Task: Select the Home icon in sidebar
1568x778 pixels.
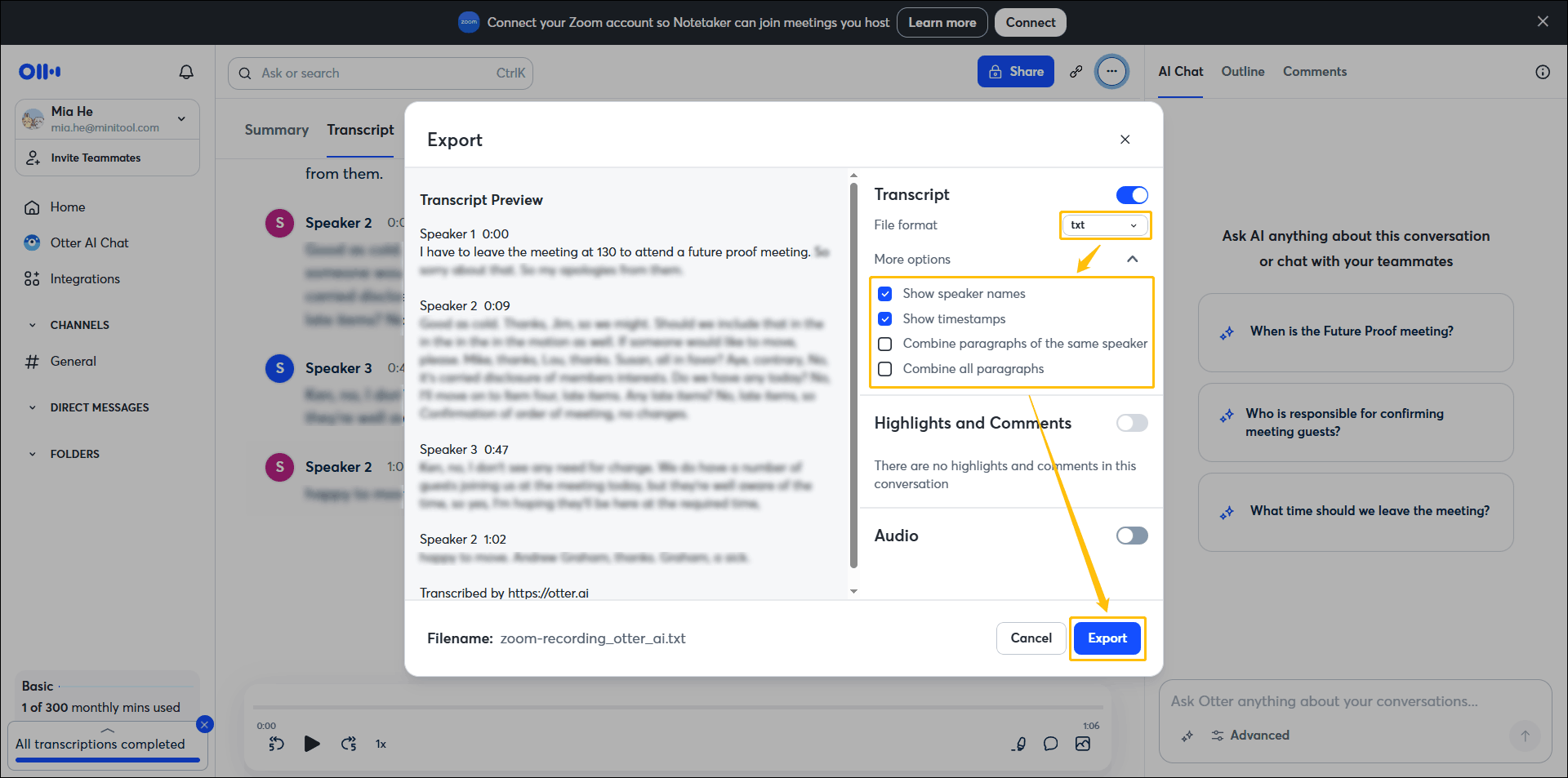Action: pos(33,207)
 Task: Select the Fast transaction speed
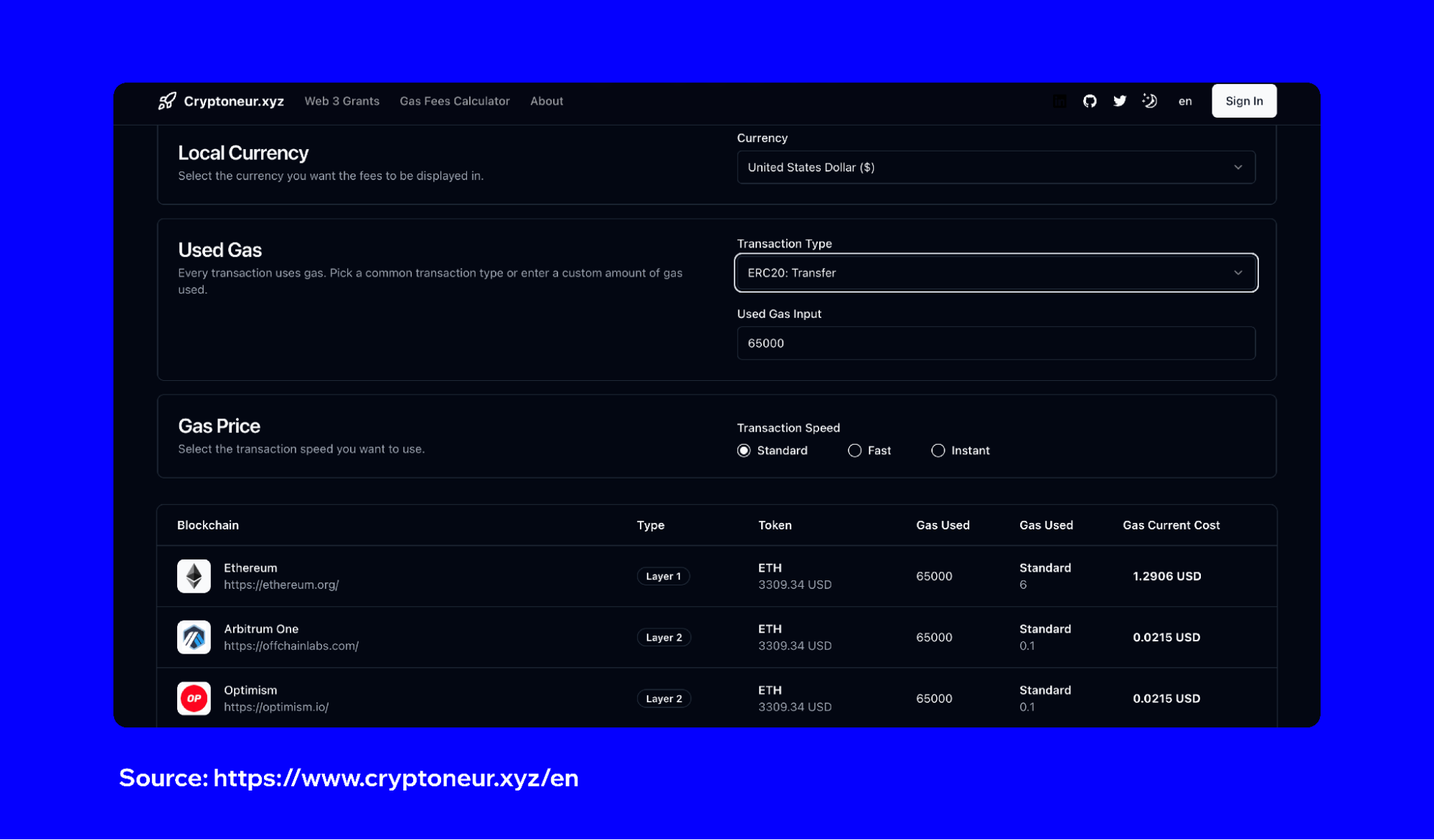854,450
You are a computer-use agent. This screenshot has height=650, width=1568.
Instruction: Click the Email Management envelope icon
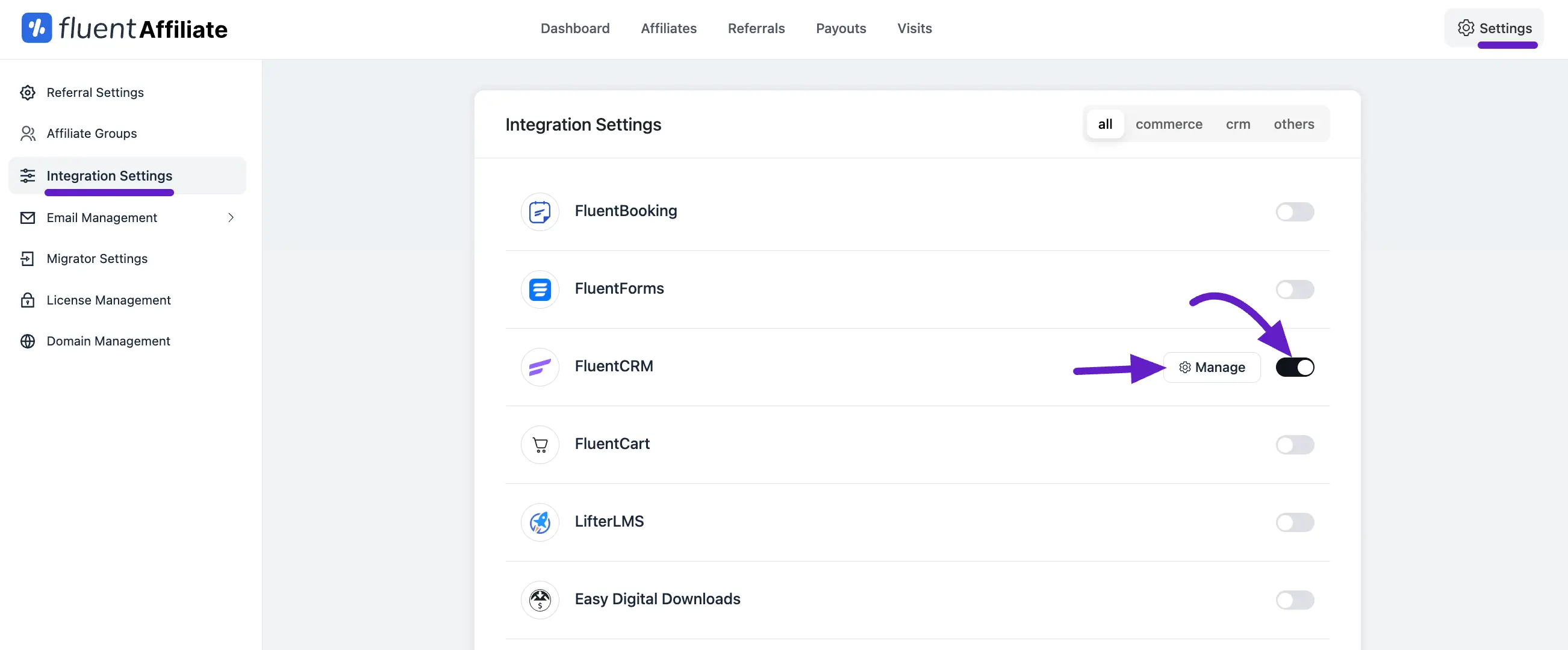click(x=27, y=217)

**Goal of the exercise**
Working from the line containing "You are a computer-use" to the last line of the data, retype every line exactly, both ends included, and leave out all pictures.

**Exercise output**
You are a computer-use agent. This screenshot has height=650, width=1568.
Instruction: Click the Email Management envelope icon
click(x=27, y=217)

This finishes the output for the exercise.